- Poster bearing the alternative title A Slice of Death
- Directed by: Ho Meng Hua
- Produced by: Sir Run Run Shaw
- Starring: David Chiang Lo Lieh Lily Li
- Release date: 1979;
- Country: Hong Kong
- Languages: Mandarin Cantonese

= Abbot of Shaolin =

1979 Hong Kong film by Ho Meng Hua

Abbot of Shaolin (少林英雄榜), also known as Shaolin Abbot or A Slice of Death, is a Shaw Brothers film directed by Ho Meng Hua. It is a Shaolin Temple-themed martial arts film about their rebellion against the Qing, featuring David Chiang and Lo Lieh as Priest Pai Mei.

== Plot ==
The Monk Chi San (David Chiang) is sent by his Shaolin masters to learn a special kung fu from a Wu-Tang priest and befriends his niece Wu Mei (Lily Li). The priest's brother is Pai Mei (Lo Lieh), who disapproves of his associating with Shaolin rebels who oppose the Qing, leaves as his nephew Dao De (Ku Kuan Chun) remains behind to cause trouble for Chi San. While Chi San is in training, the Qing soldiers and a northern Lama attack and destroy Shaolin Temple. Chi San arrives too late as the attack has already run its course. His master orders him to go to the south to search for loyal Shaolin men and rebuild the temple.

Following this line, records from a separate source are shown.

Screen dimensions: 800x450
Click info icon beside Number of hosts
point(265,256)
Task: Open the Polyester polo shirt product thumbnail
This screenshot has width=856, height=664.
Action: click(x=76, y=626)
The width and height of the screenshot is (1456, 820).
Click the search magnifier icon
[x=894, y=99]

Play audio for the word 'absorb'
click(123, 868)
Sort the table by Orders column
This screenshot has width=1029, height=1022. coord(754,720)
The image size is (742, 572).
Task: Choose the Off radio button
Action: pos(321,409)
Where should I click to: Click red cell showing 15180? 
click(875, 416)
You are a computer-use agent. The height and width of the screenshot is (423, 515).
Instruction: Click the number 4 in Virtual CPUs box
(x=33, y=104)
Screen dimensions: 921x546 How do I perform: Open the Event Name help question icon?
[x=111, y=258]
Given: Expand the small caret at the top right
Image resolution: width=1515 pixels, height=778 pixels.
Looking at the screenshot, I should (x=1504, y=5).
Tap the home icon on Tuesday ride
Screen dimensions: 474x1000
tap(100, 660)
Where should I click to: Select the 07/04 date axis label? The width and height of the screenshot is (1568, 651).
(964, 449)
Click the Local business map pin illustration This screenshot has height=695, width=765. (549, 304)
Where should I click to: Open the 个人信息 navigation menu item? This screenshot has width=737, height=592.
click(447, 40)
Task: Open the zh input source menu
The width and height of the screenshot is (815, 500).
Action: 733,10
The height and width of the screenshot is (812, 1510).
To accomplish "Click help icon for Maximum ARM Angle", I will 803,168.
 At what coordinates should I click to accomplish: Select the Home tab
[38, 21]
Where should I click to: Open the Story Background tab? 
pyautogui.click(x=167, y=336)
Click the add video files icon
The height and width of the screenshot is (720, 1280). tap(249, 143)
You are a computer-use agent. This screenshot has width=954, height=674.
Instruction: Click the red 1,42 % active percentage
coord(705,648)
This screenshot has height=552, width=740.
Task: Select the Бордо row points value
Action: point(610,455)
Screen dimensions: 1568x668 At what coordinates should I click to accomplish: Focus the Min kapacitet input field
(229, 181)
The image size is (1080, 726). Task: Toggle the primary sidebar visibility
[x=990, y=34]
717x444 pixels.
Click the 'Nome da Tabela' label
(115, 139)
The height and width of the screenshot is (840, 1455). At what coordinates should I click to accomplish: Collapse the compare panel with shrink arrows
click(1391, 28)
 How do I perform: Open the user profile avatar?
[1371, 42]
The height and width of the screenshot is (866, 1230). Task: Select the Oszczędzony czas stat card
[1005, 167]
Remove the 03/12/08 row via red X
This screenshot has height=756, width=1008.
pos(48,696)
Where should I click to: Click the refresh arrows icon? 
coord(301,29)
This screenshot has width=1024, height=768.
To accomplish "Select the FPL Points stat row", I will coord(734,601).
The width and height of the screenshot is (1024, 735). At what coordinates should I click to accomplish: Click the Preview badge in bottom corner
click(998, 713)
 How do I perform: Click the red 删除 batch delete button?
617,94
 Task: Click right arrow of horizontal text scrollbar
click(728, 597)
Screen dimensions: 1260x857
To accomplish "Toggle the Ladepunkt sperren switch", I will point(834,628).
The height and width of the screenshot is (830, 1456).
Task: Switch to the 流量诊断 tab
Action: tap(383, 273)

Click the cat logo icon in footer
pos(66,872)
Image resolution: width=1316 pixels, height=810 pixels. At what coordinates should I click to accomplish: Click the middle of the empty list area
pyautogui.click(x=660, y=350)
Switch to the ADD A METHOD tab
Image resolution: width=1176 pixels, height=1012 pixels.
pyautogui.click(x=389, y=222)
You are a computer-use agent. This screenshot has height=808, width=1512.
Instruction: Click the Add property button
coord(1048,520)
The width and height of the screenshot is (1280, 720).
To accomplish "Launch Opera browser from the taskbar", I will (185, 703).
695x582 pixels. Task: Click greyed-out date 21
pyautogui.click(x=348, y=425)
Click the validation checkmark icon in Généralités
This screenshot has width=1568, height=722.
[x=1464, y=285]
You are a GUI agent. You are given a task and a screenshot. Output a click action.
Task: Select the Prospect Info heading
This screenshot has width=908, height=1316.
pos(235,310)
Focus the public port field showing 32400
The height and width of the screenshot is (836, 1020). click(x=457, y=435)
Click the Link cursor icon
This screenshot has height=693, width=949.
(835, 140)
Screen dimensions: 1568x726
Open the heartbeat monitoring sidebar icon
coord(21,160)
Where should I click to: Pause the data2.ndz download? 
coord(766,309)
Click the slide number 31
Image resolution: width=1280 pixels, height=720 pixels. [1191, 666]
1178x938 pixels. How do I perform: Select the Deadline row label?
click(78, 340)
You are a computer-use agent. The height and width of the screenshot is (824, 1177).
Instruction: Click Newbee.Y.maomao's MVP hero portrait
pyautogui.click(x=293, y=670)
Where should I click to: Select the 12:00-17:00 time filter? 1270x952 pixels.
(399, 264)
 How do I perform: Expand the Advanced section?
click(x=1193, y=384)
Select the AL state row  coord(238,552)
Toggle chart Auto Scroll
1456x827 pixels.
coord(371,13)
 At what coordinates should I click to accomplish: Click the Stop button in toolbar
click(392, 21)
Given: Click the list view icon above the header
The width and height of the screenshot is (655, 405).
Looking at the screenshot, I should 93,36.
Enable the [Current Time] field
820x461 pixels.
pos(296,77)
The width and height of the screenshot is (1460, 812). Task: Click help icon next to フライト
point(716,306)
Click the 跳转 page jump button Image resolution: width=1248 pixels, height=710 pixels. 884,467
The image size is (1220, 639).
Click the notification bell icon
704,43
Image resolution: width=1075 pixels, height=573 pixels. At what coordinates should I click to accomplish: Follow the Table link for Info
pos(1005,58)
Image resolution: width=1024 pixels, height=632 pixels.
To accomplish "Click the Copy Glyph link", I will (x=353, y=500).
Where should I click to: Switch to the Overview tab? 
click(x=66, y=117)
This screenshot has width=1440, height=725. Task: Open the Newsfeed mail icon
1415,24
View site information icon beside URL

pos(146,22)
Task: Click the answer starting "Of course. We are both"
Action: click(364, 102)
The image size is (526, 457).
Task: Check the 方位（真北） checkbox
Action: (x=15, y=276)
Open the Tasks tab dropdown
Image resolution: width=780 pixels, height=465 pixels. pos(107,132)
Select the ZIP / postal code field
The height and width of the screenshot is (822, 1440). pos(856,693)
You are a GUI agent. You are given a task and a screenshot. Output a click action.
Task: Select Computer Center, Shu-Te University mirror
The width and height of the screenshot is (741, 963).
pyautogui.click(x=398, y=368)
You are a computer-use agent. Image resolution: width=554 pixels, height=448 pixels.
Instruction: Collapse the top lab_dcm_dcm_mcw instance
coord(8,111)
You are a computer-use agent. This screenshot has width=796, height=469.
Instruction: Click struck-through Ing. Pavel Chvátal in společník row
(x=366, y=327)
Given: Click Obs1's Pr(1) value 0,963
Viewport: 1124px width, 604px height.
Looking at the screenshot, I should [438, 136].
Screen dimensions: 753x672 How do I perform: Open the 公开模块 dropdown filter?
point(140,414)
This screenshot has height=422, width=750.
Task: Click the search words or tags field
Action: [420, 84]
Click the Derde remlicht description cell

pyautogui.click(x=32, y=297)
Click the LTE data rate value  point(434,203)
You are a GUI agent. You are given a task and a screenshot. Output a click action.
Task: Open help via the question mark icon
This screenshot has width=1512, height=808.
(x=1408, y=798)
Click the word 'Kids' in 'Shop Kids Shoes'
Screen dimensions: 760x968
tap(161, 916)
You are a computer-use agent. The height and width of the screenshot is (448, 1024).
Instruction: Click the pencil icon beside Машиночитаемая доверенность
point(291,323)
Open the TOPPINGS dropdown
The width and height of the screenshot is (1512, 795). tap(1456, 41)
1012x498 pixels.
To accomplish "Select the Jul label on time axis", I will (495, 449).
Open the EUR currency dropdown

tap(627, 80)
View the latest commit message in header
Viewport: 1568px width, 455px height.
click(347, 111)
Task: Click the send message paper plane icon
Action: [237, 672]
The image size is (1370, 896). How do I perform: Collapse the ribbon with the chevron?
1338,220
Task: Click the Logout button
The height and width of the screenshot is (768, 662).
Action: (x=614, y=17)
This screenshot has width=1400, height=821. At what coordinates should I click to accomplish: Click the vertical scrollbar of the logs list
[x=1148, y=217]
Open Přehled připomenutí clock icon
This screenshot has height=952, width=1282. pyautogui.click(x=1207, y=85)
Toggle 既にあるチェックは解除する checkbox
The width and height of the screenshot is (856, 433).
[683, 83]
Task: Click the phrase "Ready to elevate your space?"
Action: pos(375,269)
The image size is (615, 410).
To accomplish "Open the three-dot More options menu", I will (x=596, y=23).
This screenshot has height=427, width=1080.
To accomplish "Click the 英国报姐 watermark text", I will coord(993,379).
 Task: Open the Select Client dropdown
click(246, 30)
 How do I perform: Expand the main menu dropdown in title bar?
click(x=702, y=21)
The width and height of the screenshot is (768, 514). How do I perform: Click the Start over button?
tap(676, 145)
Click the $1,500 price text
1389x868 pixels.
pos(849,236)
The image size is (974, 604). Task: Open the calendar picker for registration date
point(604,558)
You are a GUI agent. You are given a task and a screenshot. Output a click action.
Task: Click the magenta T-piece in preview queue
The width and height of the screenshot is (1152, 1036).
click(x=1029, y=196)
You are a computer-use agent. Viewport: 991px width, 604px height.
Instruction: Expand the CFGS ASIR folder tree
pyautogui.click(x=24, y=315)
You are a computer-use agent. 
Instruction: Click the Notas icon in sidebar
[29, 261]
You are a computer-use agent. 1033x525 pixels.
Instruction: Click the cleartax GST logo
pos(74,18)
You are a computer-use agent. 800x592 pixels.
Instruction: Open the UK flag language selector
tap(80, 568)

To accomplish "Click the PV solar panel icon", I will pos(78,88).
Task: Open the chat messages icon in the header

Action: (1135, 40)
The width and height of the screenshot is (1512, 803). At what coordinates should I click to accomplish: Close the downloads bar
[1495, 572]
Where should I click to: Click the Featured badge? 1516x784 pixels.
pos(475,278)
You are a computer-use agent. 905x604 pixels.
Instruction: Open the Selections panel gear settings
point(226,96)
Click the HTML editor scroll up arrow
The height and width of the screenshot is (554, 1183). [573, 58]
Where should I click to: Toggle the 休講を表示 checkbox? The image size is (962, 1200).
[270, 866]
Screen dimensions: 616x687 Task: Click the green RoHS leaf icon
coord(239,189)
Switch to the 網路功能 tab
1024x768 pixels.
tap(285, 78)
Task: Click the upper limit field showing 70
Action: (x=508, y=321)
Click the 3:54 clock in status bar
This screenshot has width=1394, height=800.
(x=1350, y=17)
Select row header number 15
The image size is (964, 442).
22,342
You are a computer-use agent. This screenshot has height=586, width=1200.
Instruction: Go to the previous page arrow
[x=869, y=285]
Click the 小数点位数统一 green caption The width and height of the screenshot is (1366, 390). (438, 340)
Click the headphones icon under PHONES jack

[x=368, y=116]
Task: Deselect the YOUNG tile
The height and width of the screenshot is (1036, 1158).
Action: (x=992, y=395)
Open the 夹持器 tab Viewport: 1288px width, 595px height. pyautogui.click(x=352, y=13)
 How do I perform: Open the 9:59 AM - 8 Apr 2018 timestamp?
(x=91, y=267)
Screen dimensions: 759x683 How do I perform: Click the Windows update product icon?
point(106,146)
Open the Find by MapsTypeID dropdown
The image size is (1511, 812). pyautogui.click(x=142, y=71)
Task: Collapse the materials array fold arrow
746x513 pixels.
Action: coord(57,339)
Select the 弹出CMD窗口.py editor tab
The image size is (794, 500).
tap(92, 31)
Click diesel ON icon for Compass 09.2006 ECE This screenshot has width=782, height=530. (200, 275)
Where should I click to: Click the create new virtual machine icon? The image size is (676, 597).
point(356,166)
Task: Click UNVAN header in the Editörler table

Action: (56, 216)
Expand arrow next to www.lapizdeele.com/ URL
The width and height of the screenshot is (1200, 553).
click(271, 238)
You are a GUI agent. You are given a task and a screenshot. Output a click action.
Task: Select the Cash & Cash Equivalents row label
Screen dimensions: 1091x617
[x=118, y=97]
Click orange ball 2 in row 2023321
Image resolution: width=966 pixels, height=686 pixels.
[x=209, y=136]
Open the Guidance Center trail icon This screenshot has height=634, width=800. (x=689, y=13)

Pai Mei is promoted by the court, returns to his brother's temple, and arranges for his nephew to poison him. He then attacks the priest himself and kills him for teaching Chi San kung fu. Pai Mei orders the search for Chi San so that he may kill him. Chi San arrives in the south and assists a local businessman, Mr. Li who is being robbed. The grateful man takes Chi San into his home. At this point Chi San gains his first student, Jin Lun nephew of Mr Li and goes through various integrity "tests" from local businessmen to prove if he is a true Shaolin monk. Chi San succeeds and the impressed businessmen offer to help him rebuild the temple. Chi San also gains more students after a butcher and a knife grinder fail in their attempts to beat him at kung fu.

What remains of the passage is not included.